EXTRACT PROVIDED:
§ §

The Pan Africa Parliament is a young organisation. It is an advisory and consultative body. It agreed its first forward plans at the end of 2005. European Parliamentarians for Africa (AWEPA) have asked for DFID support for the parliament. This is currently under consideration.
Mark Simmonds: To ask the Secretary of State for International Development what assessment he has made of the impact of Hamas's success in the recent elections to the Palestinian Legislature on UK aid to the Palestinian territories. 
Hilary Benn: This is a time of considerable political change in the occupied Palestinian territories. The Government fully support the recent statements by the Quartet and the European Union on 30 January. We also welcome President Abbas' affirmation that the Palestinian Authority is committed to the Roadmap, to previous agreements and obligations between the parties, and to a negotiated two-state solution to the Israeli-Palestinian conflict. The Government will continue to monitor the situation carefully in close co-ordination with the EU and other partners. We support the Quartet in urging measures to facilitate the work of the current caretaker government to stabilise public finances.

§ §

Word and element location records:
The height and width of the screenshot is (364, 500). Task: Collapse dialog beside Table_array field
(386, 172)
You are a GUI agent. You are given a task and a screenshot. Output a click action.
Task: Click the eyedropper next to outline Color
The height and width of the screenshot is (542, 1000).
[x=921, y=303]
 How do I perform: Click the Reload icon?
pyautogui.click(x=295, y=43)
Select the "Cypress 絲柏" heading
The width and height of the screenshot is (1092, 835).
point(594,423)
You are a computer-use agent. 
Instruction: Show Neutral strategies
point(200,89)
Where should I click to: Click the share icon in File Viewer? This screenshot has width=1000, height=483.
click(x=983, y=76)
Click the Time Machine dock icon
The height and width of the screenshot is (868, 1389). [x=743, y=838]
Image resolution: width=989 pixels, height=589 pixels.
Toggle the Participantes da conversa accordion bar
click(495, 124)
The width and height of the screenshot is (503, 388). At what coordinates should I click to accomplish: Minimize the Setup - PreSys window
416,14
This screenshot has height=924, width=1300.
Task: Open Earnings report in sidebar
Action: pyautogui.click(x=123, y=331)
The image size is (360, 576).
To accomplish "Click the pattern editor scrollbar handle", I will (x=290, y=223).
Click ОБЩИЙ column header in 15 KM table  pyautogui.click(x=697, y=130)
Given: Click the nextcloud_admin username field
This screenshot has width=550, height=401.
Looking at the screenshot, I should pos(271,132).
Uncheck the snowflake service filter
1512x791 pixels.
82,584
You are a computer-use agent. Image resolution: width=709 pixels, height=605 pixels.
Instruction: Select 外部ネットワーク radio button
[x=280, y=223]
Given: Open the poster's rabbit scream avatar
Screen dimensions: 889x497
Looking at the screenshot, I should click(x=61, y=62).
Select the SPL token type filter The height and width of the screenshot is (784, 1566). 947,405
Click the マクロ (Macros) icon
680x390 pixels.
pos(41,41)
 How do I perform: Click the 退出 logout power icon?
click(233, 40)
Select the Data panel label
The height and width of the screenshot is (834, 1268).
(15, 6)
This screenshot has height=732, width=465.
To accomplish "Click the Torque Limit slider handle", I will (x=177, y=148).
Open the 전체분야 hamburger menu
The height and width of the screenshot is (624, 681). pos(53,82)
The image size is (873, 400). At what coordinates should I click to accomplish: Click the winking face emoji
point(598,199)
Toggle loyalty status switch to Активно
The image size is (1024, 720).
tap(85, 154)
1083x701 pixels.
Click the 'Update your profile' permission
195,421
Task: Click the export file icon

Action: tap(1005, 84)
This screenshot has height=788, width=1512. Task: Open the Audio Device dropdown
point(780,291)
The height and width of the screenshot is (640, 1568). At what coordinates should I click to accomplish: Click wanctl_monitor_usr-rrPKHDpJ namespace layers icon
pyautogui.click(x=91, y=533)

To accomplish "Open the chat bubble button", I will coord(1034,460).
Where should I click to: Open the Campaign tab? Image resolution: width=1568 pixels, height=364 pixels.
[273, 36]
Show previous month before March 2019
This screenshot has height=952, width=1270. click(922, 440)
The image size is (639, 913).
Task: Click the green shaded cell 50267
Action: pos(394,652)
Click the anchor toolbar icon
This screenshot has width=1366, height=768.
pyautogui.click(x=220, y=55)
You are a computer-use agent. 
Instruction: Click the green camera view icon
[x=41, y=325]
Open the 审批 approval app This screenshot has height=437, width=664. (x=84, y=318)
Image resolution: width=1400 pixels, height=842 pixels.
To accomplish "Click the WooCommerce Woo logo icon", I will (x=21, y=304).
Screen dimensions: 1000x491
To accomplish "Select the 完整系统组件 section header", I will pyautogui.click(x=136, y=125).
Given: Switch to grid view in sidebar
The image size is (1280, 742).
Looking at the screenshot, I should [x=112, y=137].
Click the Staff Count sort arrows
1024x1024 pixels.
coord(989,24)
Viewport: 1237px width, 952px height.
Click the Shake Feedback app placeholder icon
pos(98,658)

§ §

CHALLENGES:
a – Reproduce the parliamentary extract word for word, covering the stretch from "Mark Simmonds: To" through "the Palestinian territories.".
b – Answer these questions from the parliamentary extract:
(i) When did the Pan Africa Parliament agree its first forward plans?
(ii) Which body has asked for DFID support for the Pan Africa Parliament?
(iii) On what date did the Quartet and the European Union make the statements the Government supports?
c – Pick up the parliamentary extract after its last sentence and continue it.

ANSWERS:
a –
Mark Simmonds: To ask the Secretary of State for International Development what assessment he has made of the impact of Hamas's success in the recent elections to the Palestinian Legislature on UK aid to the Palestinian territories.

b –
(i) At the end of 2005.
(ii) European Parliamentarians for Africa (AWEPA).
(iii) 30 January.

c –
David T.C. Davies: To ask the Secretary of State for International Development what his Department did to (a) celebrate Hanukkah and (b) mark Yom Kippur in 2005. 
Mr. Thomas: DFID's diversity policy and practice is overseen by a diversity manager, based in the human resources division.
DFID does not organise official celebrations for the festivals of any religion. The DFID 'Policy on Religious Observance' is available on the Department's intranet; I have also arranged for copies of this document to be deposited in the Libraries of the House.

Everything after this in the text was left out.